Killer ‘saints’
The history of the American heartland sometimes appears as little more than a bloody farrago of killing which, in the God-soaked vocabulary of the perpetrators, must be understood not as murder, but as something inevitable and even holy. This tradition persists long after the Native American resistance to European settlers was put down by settlers and soldiers certain of providential favor.
The panoply of characters in this historical picture comes from a wide spectrum of fundamentalist movements with different kinds of world-transforming visions. Among the most famous is abolitionist John Brown, who, while freeing slaves, also managed to butcher farmers and their families in Kansas before eventually going back East and helping to precipitate the Civil War. More recently, Timothy McVeigh's potent brand of apocalyptic nationalism spurred the massacre of almost 200 people in the Oklahoma City bombing. Like McVeigh, cult leader David Koresh found in his religious zealotry a mandate for violence carried out in the name of God, ending in the tragic confrontation between his followers and trigger-happy federal agents in Waco.
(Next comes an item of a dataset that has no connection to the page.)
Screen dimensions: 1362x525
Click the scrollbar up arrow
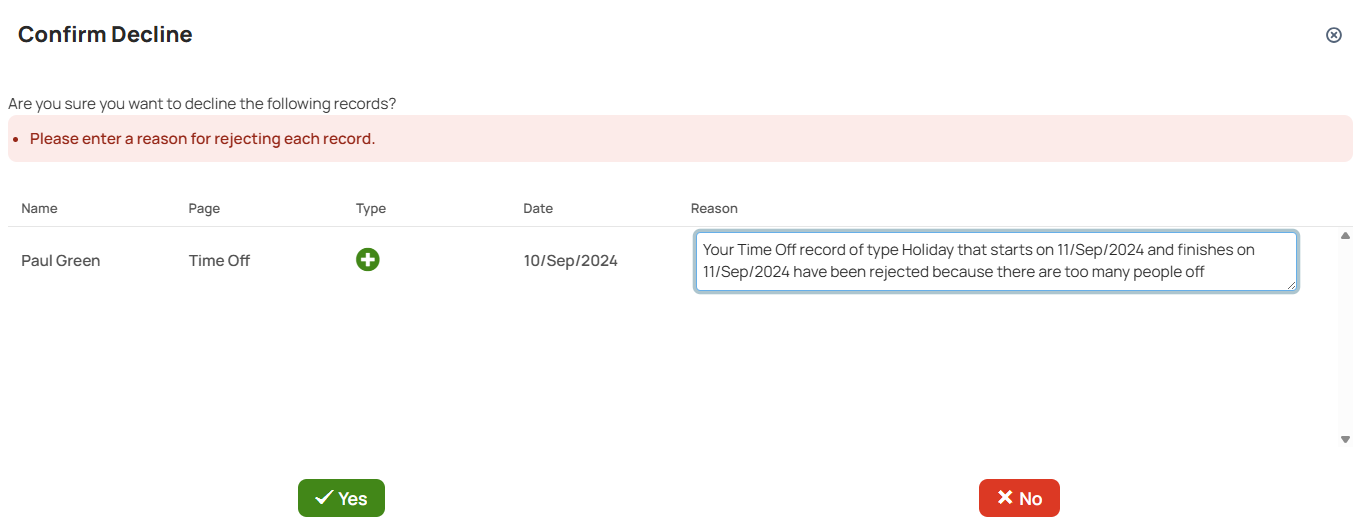(x=1345, y=236)
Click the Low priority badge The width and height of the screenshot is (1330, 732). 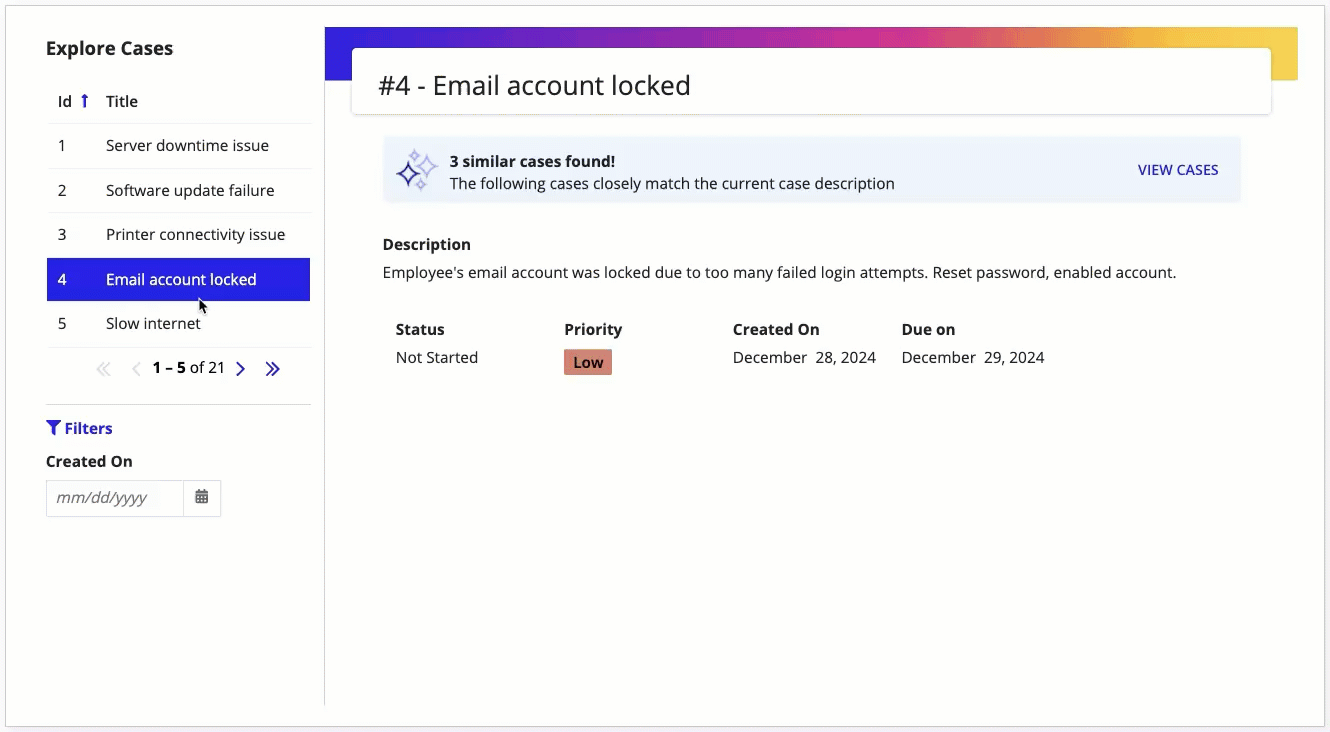tap(588, 362)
In Under the Banner of Heaven Jon Krakauer explores religiously motivated murder in the context of Mormonism and Mormon fundamentalism. His account of the Lafferty murders committed in Utah nearly 20 years ago has raised the ire of officials of the Church of Jesus Christ of Latter-day Saints. Early on, Krakauer takes us through the sickening central details of his story. On July 24, 1984, Dan Lafferty and his older brother Ron, two breakaway Mormon fundamentalists who claim to have received direct revelations and instructions from God (which Ron wrote down on yellow legal paper), drove to their youngest brother's duplex townhouse in American Fork.